NAD⁺ (Nicotinamide Adenine Dinucleotide) is a central metabolic coenzyme that serves as a key electron carrier in redox reactions. It exists in two forms: oxidized (NAD⁺) and reduced (NADH). While both are essential for cellular energetics, the NAD⁺/NADH ratio governs the cell’s oxidative state, mitochondrial function, and sirtuin activity.

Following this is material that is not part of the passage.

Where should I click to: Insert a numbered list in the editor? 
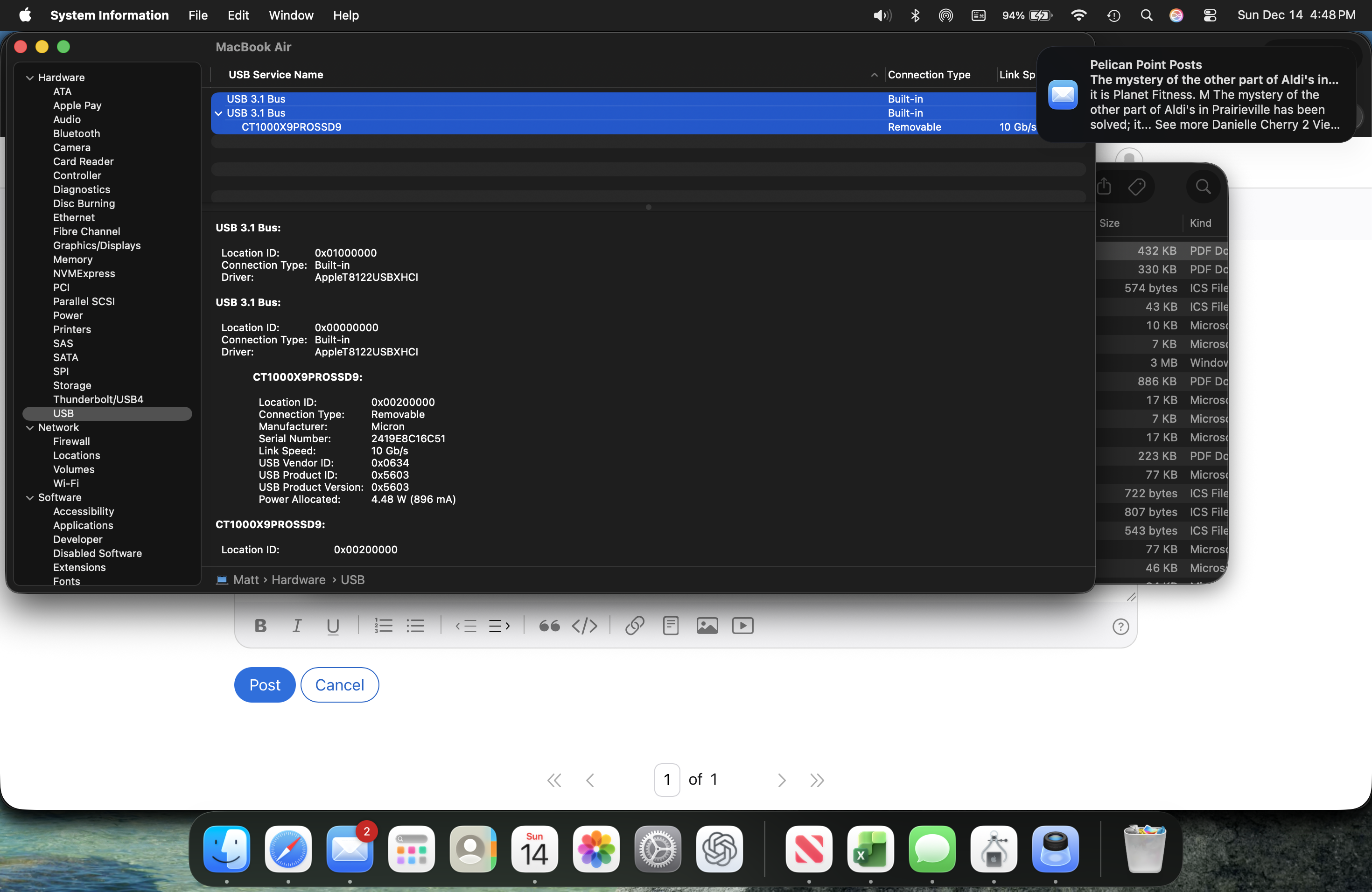pos(383,626)
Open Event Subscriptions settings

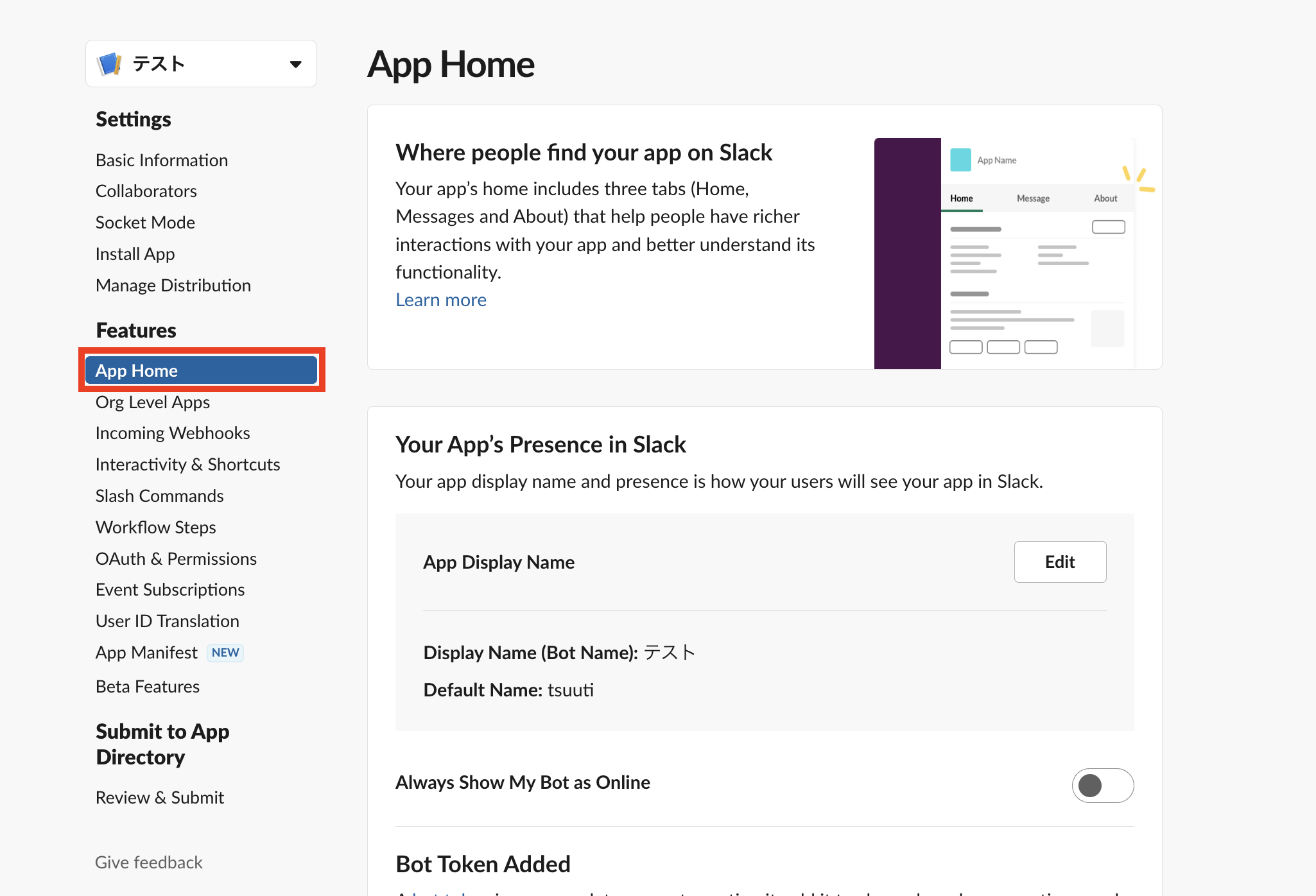(169, 589)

1. Activation of Sirtuins – The NAD⁺-Dependent Deacetylases

Sirtuins (SIRT1–SIRT7) are NAD⁺-dependent enzymes that deacetylate transcription factors and metabolic enzymes, regulating:
– Mitochondrial biogenesis (via PGC-1α)
– Autophagy & apoptosis
– Inflammation suppression (via NF-κB inhibition)
– DNA repair (via PARP1 modulation)
– Circadian rhythm & cellular senescence

Sirtuin activity is entirely dependent on NAD⁺ as a co-substrate. Without sufficient NAD⁺, sirtuins become inactive, blunting metabolic adaptation, longevity pathways, and cellular resilience to stress.

II. WHY INTRAVENOUS NAD⁺?

Oral or sublingual NAD⁺ is poorly bioavailable and quickly metabolized to nicotinamide or NADH. Furthermore:
– Oral NAD⁺ is rapidly reduced to NADH, shifting the redox balance away from the desired oxidized state.
– IV NAD⁺ bypasses digestion, ensuring delivery of the active oxidized form directly to the bloodstream, and preserves a high NAD⁺/NADH ratio, critical for sirtuin activation and mitochondrial signaling.

If the clinical goal is only to increase NADH or total NAD pool, then oral supplementation with niacin and riboflavin (e.g., Bi-vitamin powder: Riboflavin:Niacin::1:4) is cost-effective and logical—it raises NAD⁺, NADH, FAD, and FMN levels. However, the therapeutic value of IV NAD⁺ lies in rapidly elevating the NAD⁺/NADH ratio in systemic circulation and tissues.

III. NAD⁺ INFUSION PROTOCOL (500 mg)

Preparation:
– NAD⁺ dosage: 500 mg pure NAD⁺ (pharmaceutical grade)
– Dilution: Dilute in 500 mL Normal Saline (0.9% NaCl)
– Infusion Time: Infuse slowly over 2–4 hours (initially at 30–40 mL/hr)

Administration:
– Use a standard IV drip set with roller clamp or infusion pump.
– Begin with slow rate (first 15–30 mins at ~20 mL/hr), monitor patient response.
– Gradually increase rate as tolerated; do not exceed 120 mL/hr.
– Monitor for chest tightness, flushing, anxiety, or nausea—pause or slow down if these occur.
– Always have the patient in a reclined, calm environment.

IV. CONTRAINDICATIONS & PRECAUTIONS

Contraindications:
– Hypersensitivity to NAD⁺ or excipients
– Unstable cardiovascular conditions
– Severe anxiety or panic disorders (risk of transient activation)
– Recent stroke or seizure disorder

Precautions:
– Always assess baseline vitals and hydration status
– Avoid bolus or rapid infusion (can cause intense parasympathetic activation)
– Consider pre-medication in anxious patients with B-complex or low-dose magnesium

V. SUMMARY OF BENEFITS

– Enhanced mitochondrial efficiency
– Upregulation of sirtuin signaling
– Improved cellular redox status
– Reduced chronic inflammation
– Enhanced neuroplasticity and cognitive support
– Adjunct in addiction recovery, chronic fatigue, neurodegeneration

DISCLAIMER:

This document is for informational purposes only and is intended for use by trained medical professionals. NAD⁺ infusion must be administered under qualified supervision after appropriate patient evaluation. The author and SOMA Wellness Clinic are not liable for misuse or unsupervised application. Always follow local medical guidelines and regulatory frameworks.